### Task prompt
Copy out the rows below, replacing every "checkbox" with "check box" and leaving everything else the same.
* start Data provided *
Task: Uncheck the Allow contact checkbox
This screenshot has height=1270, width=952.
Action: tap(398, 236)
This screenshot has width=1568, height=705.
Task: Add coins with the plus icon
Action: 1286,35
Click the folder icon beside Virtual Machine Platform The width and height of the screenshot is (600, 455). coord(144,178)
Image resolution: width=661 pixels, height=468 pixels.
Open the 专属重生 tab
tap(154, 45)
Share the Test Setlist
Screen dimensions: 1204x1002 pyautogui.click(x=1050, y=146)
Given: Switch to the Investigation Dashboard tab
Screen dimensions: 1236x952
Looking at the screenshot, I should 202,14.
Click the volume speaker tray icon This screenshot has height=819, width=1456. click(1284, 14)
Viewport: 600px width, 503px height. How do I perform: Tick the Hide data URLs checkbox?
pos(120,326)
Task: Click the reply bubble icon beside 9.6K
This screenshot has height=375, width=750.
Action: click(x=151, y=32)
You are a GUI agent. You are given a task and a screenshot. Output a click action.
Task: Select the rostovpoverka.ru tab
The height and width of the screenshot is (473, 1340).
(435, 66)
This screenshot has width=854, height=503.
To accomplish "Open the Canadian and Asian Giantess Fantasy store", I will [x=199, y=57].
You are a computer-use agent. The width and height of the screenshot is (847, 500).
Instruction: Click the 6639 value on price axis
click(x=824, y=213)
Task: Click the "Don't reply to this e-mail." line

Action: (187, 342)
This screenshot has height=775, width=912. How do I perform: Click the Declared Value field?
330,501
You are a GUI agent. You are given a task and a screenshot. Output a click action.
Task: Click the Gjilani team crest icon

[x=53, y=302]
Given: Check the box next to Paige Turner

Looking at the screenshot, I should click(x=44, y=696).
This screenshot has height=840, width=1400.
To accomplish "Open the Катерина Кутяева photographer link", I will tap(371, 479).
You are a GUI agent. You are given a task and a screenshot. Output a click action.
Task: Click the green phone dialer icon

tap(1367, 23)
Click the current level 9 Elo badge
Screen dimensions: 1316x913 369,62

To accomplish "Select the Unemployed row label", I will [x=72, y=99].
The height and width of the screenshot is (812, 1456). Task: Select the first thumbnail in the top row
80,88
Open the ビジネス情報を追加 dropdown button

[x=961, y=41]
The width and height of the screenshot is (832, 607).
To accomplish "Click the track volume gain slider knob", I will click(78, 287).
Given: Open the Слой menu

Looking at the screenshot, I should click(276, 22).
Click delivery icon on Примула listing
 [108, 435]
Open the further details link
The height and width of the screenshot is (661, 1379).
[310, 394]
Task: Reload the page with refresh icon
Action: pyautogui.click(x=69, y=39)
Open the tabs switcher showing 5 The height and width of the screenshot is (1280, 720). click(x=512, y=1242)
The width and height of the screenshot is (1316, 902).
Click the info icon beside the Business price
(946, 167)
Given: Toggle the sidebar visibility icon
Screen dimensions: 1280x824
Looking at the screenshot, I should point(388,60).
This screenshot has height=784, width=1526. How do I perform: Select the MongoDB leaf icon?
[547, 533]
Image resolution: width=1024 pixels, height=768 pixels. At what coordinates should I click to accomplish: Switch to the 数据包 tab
* end Data provided *
### Problem solution
Task: Uncheck the Allow contact check box
This screenshot has height=1270, width=952.
Action: tap(398, 236)
This screenshot has width=1568, height=705.
Task: Add coins with the plus icon
Action: 1286,35
Click the folder icon beside Virtual Machine Platform The width and height of the screenshot is (600, 455). coord(144,178)
Image resolution: width=661 pixels, height=468 pixels.
Open the 专属重生 tab
tap(154, 45)
Share the Test Setlist
Screen dimensions: 1204x1002 pyautogui.click(x=1050, y=146)
Given: Switch to the Investigation Dashboard tab
Screen dimensions: 1236x952
Looking at the screenshot, I should 202,14.
Click the volume speaker tray icon This screenshot has height=819, width=1456. click(1284, 14)
Viewport: 600px width, 503px height. How do I perform: Tick the Hide data URLs check box?
pos(120,326)
Task: Click the reply bubble icon beside 9.6K
This screenshot has height=375, width=750.
Action: click(x=151, y=32)
You are a GUI agent. You are given a task and a screenshot. Output a click action.
Task: Select the rostovpoverka.ru tab
The height and width of the screenshot is (473, 1340).
(435, 66)
This screenshot has width=854, height=503.
To accomplish "Open the Canadian and Asian Giantess Fantasy store", I will [x=199, y=57].
You are a computer-use agent. The width and height of the screenshot is (847, 500).
Instruction: Click the 6639 value on price axis
click(x=824, y=213)
Task: Click the "Don't reply to this e-mail." line

Action: (187, 342)
This screenshot has height=775, width=912. How do I perform: Click the Declared Value field?
330,501
You are a GUI agent. You are given a task and a screenshot. Output a click action.
Task: Click the Gjilani team crest icon

[x=53, y=302]
Given: Check the box next to Paige Turner

Looking at the screenshot, I should click(x=44, y=696).
This screenshot has height=840, width=1400.
To accomplish "Open the Катерина Кутяева photographer link", I will tap(371, 479).
You are a GUI agent. You are given a task and a screenshot. Output a click action.
Task: Click the green phone dialer icon

tap(1367, 23)
Click the current level 9 Elo badge
Screen dimensions: 1316x913 369,62

To accomplish "Select the Unemployed row label", I will [x=72, y=99].
The height and width of the screenshot is (812, 1456). Task: Select the first thumbnail in the top row
80,88
Open the ビジネス情報を追加 dropdown button

[x=961, y=41]
The width and height of the screenshot is (832, 607).
To accomplish "Click the track volume gain slider knob", I will click(78, 287).
Given: Open the Слой menu

Looking at the screenshot, I should click(276, 22).
Click delivery icon on Примула listing
 [108, 435]
Open the further details link
The height and width of the screenshot is (661, 1379).
[310, 394]
Task: Reload the page with refresh icon
Action: pyautogui.click(x=69, y=39)
Open the tabs switcher showing 5 The height and width of the screenshot is (1280, 720). click(x=512, y=1242)
The width and height of the screenshot is (1316, 902).
Click the info icon beside the Business price
(946, 167)
Given: Toggle the sidebar visibility icon
Screen dimensions: 1280x824
Looking at the screenshot, I should point(388,60).
This screenshot has height=784, width=1526. How do I perform: Select the MongoDB leaf icon?
[547, 533]
Image resolution: width=1024 pixels, height=768 pixels. At what coordinates should I click to accomplish: Switch to the 数据包 tab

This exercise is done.